**Your objective:**
Look through the data below and show every line that includes "will".

----

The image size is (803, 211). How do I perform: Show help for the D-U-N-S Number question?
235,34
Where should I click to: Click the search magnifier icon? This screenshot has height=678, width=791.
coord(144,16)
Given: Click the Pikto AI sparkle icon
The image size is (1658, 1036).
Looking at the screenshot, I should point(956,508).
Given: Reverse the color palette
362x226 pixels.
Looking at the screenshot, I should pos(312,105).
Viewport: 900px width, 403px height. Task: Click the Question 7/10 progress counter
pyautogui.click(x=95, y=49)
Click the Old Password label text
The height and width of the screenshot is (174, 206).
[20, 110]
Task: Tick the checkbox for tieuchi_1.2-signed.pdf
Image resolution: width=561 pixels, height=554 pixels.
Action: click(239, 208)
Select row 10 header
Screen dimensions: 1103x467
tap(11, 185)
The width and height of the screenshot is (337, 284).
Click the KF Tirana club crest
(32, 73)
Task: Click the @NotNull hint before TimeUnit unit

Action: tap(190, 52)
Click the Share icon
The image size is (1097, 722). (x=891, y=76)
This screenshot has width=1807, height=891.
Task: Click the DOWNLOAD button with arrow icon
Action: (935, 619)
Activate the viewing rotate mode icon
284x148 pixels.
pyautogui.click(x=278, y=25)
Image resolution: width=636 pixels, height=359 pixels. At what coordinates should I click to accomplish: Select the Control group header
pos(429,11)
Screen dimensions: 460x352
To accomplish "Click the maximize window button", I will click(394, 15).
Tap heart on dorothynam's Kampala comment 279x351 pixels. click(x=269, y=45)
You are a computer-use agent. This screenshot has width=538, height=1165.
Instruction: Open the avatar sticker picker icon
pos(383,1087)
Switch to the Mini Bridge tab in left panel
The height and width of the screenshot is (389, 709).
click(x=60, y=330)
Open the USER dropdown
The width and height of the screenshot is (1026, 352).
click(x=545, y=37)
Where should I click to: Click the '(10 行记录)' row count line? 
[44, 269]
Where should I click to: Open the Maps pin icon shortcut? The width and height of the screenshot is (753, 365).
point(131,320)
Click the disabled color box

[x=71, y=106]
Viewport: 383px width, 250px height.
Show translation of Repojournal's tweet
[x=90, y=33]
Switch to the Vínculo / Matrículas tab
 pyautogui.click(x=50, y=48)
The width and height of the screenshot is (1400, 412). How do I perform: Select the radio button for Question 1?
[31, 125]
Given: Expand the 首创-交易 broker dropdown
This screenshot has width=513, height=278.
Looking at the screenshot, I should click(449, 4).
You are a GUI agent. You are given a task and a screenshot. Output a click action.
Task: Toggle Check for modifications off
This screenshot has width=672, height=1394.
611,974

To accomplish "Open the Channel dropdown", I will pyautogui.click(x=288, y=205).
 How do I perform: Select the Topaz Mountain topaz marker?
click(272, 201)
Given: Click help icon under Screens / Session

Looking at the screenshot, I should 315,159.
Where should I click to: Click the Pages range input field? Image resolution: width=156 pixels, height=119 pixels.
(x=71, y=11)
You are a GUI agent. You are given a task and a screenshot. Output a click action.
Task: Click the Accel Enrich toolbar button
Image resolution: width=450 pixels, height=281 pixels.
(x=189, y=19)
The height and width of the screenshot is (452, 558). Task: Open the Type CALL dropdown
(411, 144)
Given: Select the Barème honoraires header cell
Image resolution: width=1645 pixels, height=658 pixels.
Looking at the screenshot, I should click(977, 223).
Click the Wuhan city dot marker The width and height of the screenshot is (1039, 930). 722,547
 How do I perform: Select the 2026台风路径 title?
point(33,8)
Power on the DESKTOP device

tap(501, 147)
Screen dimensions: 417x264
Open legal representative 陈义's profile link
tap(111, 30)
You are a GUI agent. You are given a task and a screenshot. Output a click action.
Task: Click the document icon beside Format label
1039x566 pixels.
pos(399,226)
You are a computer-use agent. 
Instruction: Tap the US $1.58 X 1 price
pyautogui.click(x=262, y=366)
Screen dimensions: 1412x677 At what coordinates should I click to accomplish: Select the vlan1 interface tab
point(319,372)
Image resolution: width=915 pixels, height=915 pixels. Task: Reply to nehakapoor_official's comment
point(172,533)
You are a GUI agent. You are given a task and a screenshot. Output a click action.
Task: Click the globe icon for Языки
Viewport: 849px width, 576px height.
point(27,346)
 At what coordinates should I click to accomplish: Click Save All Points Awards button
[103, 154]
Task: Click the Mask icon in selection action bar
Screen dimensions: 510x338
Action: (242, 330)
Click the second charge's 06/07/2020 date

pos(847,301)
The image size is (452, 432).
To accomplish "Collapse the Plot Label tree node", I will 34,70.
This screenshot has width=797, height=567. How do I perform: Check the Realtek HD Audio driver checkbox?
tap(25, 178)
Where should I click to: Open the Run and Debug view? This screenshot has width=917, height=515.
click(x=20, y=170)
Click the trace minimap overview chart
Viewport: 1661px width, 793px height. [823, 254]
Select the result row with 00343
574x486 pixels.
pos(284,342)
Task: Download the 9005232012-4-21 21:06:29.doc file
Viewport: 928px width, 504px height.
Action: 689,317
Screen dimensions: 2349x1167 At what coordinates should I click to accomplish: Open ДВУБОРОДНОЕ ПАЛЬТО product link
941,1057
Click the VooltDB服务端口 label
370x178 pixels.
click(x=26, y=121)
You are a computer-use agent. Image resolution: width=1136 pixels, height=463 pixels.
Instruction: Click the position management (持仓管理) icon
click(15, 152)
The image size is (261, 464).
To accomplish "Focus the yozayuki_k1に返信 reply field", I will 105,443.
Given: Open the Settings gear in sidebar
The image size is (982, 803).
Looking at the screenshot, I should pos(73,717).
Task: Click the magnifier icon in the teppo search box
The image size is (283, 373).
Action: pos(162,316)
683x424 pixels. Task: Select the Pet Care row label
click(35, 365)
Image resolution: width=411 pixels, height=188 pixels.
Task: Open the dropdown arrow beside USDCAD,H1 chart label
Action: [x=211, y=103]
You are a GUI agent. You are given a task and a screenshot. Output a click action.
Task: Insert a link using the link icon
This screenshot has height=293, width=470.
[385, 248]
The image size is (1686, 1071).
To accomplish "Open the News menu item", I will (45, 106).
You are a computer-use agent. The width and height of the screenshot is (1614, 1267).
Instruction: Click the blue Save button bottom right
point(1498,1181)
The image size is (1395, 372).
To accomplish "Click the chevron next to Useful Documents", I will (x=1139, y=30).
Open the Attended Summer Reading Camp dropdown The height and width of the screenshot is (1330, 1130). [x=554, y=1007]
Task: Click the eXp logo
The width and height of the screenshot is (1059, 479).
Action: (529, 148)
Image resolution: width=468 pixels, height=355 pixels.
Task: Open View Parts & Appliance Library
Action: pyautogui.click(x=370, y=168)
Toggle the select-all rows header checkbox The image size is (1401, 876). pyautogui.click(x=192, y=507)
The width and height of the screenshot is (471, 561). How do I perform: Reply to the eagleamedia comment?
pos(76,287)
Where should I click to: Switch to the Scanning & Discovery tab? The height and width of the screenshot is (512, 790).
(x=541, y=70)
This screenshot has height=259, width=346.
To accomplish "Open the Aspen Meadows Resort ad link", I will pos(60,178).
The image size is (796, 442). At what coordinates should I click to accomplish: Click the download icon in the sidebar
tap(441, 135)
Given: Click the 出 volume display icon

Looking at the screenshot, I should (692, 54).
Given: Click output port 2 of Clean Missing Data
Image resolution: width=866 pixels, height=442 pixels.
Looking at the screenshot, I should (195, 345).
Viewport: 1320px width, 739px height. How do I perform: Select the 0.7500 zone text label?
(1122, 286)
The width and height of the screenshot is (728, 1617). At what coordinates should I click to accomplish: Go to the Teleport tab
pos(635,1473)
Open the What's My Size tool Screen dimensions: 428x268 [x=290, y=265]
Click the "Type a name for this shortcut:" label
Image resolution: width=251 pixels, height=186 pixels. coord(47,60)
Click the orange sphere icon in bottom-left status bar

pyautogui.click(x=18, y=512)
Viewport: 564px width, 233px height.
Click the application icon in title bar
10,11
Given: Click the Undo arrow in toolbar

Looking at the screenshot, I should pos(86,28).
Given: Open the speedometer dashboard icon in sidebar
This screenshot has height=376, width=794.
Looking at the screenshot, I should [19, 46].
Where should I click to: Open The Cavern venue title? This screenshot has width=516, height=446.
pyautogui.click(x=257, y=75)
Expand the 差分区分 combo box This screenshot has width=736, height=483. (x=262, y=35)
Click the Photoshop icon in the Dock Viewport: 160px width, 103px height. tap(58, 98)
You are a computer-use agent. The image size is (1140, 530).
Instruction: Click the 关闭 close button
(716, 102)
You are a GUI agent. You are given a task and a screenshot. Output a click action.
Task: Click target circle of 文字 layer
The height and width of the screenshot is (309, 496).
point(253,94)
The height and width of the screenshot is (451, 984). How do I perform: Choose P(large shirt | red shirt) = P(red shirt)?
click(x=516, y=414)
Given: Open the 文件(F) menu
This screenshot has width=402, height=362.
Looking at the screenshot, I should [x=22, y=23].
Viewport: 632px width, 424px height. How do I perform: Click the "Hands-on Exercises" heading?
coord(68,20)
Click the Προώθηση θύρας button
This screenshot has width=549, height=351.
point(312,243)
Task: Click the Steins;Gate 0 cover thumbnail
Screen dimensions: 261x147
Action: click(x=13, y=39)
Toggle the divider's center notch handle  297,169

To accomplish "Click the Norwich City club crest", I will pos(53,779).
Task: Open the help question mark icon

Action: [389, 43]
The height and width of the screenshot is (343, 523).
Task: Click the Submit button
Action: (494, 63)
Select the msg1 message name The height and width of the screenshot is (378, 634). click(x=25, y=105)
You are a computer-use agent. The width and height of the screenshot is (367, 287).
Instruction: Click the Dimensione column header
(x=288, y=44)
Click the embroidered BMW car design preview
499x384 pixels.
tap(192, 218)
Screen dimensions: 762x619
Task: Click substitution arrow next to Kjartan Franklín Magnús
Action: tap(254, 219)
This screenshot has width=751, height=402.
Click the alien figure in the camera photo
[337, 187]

----

**Exercise answer:**
To accomplish "Click the maximize window button", I will click(394, 15).
To accomplish "Open the Channel dropdown", I will pyautogui.click(x=288, y=205).
To accomplish "Collapse the Plot Label tree node", I will 34,70.
To accomplish "Focus the yozayuki_k1に返信 reply field", I will 105,443.
To accomplish "Open the News menu item", I will (45, 106).
To accomplish "Click the chevron next to Useful Documents", I will (x=1139, y=30).
To accomplish "Open the Aspen Meadows Resort ad link", I will pos(60,178).
To accomplish "Click the Norwich City club crest", I will pos(53,779).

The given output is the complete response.